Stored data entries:
• • • • • • •
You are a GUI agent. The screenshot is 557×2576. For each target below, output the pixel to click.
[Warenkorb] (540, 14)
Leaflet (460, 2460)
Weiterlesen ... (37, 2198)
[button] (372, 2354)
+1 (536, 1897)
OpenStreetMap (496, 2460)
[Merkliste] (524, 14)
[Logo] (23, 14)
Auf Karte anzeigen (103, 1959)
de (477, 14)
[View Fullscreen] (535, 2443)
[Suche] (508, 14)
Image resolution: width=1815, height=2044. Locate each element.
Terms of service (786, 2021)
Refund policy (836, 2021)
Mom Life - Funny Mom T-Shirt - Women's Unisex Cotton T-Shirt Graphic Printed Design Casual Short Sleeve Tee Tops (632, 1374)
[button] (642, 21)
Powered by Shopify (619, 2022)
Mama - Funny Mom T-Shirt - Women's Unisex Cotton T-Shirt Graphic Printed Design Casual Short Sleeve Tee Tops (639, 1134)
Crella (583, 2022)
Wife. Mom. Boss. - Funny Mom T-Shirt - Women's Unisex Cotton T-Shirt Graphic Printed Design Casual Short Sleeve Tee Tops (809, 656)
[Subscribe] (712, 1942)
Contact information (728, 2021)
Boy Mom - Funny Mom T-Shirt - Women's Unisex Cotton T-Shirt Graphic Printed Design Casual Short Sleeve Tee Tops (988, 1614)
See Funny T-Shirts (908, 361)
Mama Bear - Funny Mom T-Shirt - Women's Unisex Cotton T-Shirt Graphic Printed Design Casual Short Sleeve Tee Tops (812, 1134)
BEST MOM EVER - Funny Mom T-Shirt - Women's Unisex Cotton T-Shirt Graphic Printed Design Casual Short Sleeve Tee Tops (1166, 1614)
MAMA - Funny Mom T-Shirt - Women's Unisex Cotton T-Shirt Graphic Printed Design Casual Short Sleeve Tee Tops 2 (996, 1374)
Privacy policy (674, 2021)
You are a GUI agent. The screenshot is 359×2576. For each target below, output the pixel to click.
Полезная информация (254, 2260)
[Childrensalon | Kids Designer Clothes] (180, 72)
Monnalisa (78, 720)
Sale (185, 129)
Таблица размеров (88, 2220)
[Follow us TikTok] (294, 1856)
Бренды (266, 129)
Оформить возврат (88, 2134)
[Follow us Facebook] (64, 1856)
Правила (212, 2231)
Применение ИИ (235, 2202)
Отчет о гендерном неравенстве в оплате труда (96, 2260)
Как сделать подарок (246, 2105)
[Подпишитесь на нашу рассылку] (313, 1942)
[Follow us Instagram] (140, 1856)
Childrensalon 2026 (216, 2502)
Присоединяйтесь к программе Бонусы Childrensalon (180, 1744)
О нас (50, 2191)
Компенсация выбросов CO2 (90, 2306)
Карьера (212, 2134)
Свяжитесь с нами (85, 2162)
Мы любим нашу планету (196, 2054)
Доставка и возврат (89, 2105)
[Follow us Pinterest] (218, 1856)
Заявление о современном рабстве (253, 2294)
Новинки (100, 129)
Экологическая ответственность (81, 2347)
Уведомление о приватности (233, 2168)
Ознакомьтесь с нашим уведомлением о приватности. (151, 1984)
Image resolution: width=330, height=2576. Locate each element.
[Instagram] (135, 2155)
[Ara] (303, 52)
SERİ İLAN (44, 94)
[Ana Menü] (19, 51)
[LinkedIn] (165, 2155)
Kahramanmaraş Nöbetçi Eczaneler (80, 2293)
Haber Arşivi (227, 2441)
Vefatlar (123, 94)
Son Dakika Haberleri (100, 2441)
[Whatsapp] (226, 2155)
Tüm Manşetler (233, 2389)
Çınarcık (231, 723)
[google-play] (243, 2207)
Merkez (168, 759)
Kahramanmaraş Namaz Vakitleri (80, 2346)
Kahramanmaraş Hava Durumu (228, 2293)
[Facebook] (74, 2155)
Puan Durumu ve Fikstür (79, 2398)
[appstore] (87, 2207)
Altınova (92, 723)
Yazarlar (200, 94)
• • • • • • •
→ Aim of the task:
Your reply should be all of the data, returned exactly.

→ Result for this exercise:
You are a GUI agent. The screenshot is 557×2576. For each target below, output the pixel to click.
[Warenkorb] (540, 14)
Leaflet (460, 2460)
Weiterlesen ... (37, 2198)
[button] (372, 2354)
+1 (536, 1897)
OpenStreetMap (496, 2460)
[Merkliste] (524, 14)
[Logo] (23, 14)
Auf Karte anzeigen (103, 1959)
de (477, 14)
[View Fullscreen] (535, 2443)
[Suche] (508, 14)
Image resolution: width=1815, height=2044. Locate each element.
Terms of service (786, 2021)
Refund policy (836, 2021)
Mom Life - Funny Mom T-Shirt - Women's Unisex Cotton T-Shirt Graphic Printed Design Casual Short Sleeve Tee Tops (632, 1374)
[button] (642, 21)
Powered by Shopify (619, 2022)
Mama - Funny Mom T-Shirt - Women's Unisex Cotton T-Shirt Graphic Printed Design Casual Short Sleeve Tee Tops (639, 1134)
Crella (583, 2022)
Wife. Mom. Boss. - Funny Mom T-Shirt - Women's Unisex Cotton T-Shirt Graphic Printed Design Casual Short Sleeve Tee Tops (809, 656)
[Subscribe] (712, 1942)
Contact information (728, 2021)
Boy Mom - Funny Mom T-Shirt - Women's Unisex Cotton T-Shirt Graphic Printed Design Casual Short Sleeve Tee Tops (988, 1614)
See Funny T-Shirts (908, 361)
Mama Bear - Funny Mom T-Shirt - Women's Unisex Cotton T-Shirt Graphic Printed Design Casual Short Sleeve Tee Tops (812, 1134)
BEST MOM EVER - Funny Mom T-Shirt - Women's Unisex Cotton T-Shirt Graphic Printed Design Casual Short Sleeve Tee Tops (1166, 1614)
MAMA - Funny Mom T-Shirt - Women's Unisex Cotton T-Shirt Graphic Printed Design Casual Short Sleeve Tee Tops 2 (996, 1374)
Privacy policy (674, 2021)
You are a GUI agent. The screenshot is 359×2576. For each target below, output the pixel to click.
Полезная информация (254, 2260)
[Childrensalon | Kids Designer Clothes] (180, 72)
Monnalisa (78, 720)
Sale (185, 129)
Таблица размеров (88, 2220)
[Follow us TikTok] (294, 1856)
Бренды (266, 129)
Оформить возврат (88, 2134)
[Follow us Facebook] (64, 1856)
Правила (212, 2231)
Применение ИИ (235, 2202)
Отчет о гендерном неравенстве в оплате труда (96, 2260)
Как сделать подарок (246, 2105)
[Подпишитесь на нашу рассылку] (313, 1942)
[Follow us Instagram] (140, 1856)
Childrensalon 2026 (216, 2502)
Присоединяйтесь к программе Бонусы Childrensalon (180, 1744)
О нас (50, 2191)
Компенсация выбросов CO2 (90, 2306)
Карьера (212, 2134)
Свяжитесь с нами (85, 2162)
Мы любим нашу планету (196, 2054)
Доставка и возврат (89, 2105)
[Follow us Pinterest] (218, 1856)
Заявление о современном рабстве (253, 2294)
Новинки (100, 129)
Экологическая ответственность (81, 2347)
Уведомление о приватности (233, 2168)
Ознакомьтесь с нашим уведомлением о приватности. (151, 1984)
Image resolution: width=330, height=2576. Locate each element.
[Instagram] (135, 2155)
[Ara] (303, 52)
SERİ İLAN (44, 94)
[Ana Menü] (19, 51)
[LinkedIn] (165, 2155)
Kahramanmaraş Nöbetçi Eczaneler (80, 2293)
Haber Arşivi (227, 2441)
Vefatlar (123, 94)
Son Dakika Haberleri (100, 2441)
[Whatsapp] (226, 2155)
Tüm Manşetler (233, 2389)
Çınarcık (231, 723)
[google-play] (243, 2207)
Merkez (168, 759)
Kahramanmaraş Namaz Vakitleri (80, 2346)
Kahramanmaraş Hava Durumu (228, 2293)
[Facebook] (74, 2155)
Puan Durumu ve Fikstür (79, 2398)
[appstore] (87, 2207)
Altınova (92, 723)
Yazarlar (200, 94)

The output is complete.